TASK PROMPT: From the first line onward, reproduce the records exactly; the final line to include is the one holding "Task: Tap the 'Vítejte zpět!' greeting text".

--- EXERCISE MATERIAL Enclosed Below ---

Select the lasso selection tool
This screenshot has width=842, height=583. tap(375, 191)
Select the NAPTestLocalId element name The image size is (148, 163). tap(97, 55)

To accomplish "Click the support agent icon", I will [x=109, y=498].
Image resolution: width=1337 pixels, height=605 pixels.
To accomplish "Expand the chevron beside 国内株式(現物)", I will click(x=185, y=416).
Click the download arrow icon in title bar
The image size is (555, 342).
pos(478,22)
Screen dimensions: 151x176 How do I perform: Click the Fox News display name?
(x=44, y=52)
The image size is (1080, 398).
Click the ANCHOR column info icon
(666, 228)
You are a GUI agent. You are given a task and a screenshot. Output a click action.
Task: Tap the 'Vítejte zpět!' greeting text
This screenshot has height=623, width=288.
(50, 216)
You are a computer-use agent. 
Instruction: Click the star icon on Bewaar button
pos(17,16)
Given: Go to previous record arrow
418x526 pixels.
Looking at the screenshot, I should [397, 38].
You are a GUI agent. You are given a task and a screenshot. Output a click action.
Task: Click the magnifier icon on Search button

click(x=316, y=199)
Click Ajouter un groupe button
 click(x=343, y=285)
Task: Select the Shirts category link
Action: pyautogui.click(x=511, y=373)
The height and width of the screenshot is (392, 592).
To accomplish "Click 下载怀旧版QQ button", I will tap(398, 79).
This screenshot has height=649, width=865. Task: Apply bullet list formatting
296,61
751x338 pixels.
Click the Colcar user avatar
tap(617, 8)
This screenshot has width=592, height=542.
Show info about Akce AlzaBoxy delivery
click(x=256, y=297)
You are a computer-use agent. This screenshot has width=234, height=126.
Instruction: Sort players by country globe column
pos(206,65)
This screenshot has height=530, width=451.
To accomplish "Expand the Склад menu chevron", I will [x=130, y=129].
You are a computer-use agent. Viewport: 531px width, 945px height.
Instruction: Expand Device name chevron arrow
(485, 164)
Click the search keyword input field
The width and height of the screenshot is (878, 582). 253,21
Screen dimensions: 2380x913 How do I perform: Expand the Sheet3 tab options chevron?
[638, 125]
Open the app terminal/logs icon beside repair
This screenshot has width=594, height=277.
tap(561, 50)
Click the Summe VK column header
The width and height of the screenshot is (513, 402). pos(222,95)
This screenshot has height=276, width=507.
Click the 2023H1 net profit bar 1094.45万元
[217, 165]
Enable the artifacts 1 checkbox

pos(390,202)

--- End of Enclosed EXERCISE MATERIAL ---

SOLUTION TO THE EXERCISE:
Select the lasso selection tool
This screenshot has width=842, height=583. tap(375, 191)
Select the NAPTestLocalId element name The image size is (148, 163). tap(97, 55)

To accomplish "Click the support agent icon", I will [x=109, y=498].
Image resolution: width=1337 pixels, height=605 pixels.
To accomplish "Expand the chevron beside 国内株式(現物)", I will click(x=185, y=416).
Click the download arrow icon in title bar
The image size is (555, 342).
pos(478,22)
Screen dimensions: 151x176 How do I perform: Click the Fox News display name?
(x=44, y=52)
The image size is (1080, 398).
Click the ANCHOR column info icon
(666, 228)
You are a GUI agent. You are given a task and a screenshot. Output a click action.
Task: Tap the 'Vítejte zpět!' greeting text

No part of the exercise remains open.